Weakened EPA hurts Alaskans
A well-funded Environmental Protection Agency means healthy children and strong communities for Alaska. The president has proposed devastating budget cuts that threaten clean air and safe drinking water. If these cuts are approved, no one stands to lose more than Alaska — especially rural Alaskans.
If the proposed 31 percent cuts are approved, here are just a few of the things Alaskans could lose:
• Safe drinking water and sewage treatment in rural Alaska.
• Air quality monitoring and the Code Red alerts to warn us of poor outdoor air quality so kids and people with asthma can safely stay indoors.
• Cleanup of Alaska's 10 Superfund and brownfield hazardous waste sites.
• Alaska's most vulnerable residents, such as pregnant women, children and people who live in the Arctic, will lose protections against exposure to toxic contaminants.
And Fairbanks: Good luck with the seventh worst air quality in the nation. That corrective action plan you've anticipated for so long? It's going to be delayed. Again. The city will be on its own if these cuts go through.

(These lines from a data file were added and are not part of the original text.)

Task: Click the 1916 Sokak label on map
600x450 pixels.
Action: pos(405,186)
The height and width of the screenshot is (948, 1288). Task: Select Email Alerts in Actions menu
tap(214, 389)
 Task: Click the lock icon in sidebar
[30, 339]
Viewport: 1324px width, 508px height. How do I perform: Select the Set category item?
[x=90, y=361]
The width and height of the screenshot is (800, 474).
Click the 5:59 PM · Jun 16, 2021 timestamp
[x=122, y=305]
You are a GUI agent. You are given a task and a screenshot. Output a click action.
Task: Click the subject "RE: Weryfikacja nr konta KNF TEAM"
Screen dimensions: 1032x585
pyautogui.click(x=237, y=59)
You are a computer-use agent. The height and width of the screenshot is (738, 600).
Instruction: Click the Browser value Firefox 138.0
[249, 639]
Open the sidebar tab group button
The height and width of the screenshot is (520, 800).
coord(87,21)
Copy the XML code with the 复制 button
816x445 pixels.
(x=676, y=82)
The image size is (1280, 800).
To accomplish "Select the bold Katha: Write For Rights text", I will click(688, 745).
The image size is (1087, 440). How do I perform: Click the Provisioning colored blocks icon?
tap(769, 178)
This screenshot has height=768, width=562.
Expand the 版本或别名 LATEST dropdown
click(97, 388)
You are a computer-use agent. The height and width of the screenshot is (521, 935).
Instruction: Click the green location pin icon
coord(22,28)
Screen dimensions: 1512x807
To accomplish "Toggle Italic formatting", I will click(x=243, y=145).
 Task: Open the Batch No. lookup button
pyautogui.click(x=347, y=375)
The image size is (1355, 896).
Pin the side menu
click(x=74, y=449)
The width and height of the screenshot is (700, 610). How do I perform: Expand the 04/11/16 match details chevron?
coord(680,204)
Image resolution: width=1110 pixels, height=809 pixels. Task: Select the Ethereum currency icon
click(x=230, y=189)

Please contact Sens. Lisa Murkowski and Dan Sullivan and tell them that breathable air and drinkable water are good for Alaskans' health.
— Marshall V. Clymer
Anchorage
Hats off to Alice, ADN staff for local news, print edition
I am usually moved to write the newspaper when I'm complaining (like most people). But now I want to thank the Alaska Dispatch News for a really great job.
I love your local news (including the far reaches of Alaska), and the national and international bits (yes, they do affect us too). I very much appreciate the new sections — especially Arctic Now, plus Ideas and the revived "We Alaskans;" and the Outdoors columnists, and even the Sunday surfeit of advice columns.
And I sure appreciate reading an actual printed newspaper at breakfast.
I'm very sorry it's become necessary for ADN to change owners. Again, I want to thank Alice Rogoff, the editors and staff for providing a wonderful small newspaper. I hope the new owners will be able to follow her example and retain the great editors and reporters.
— Vivian Mendenhall
Anchorage
Alaskans rescue Hall of Famer
The people of Alaska are used to taking care of all of us Lower 48 visitors and do such a good job helping us have a good time — and keeping us in line. We come to have fun and participate in all your great state has to offer. I write to give a very personal thanks to all, for something that happened last week.
I came last week to fish the Kenai, joining Denny Crum, our Hall of Fame basketball coach at the University of Louisville. I am a professor at the university's medical school. He had introduced me to this area years ago and a group of us have been coming to fish every September. He has been coming here annually (without missing a year!) for over 40 years, between coaching basketball and fishing trips.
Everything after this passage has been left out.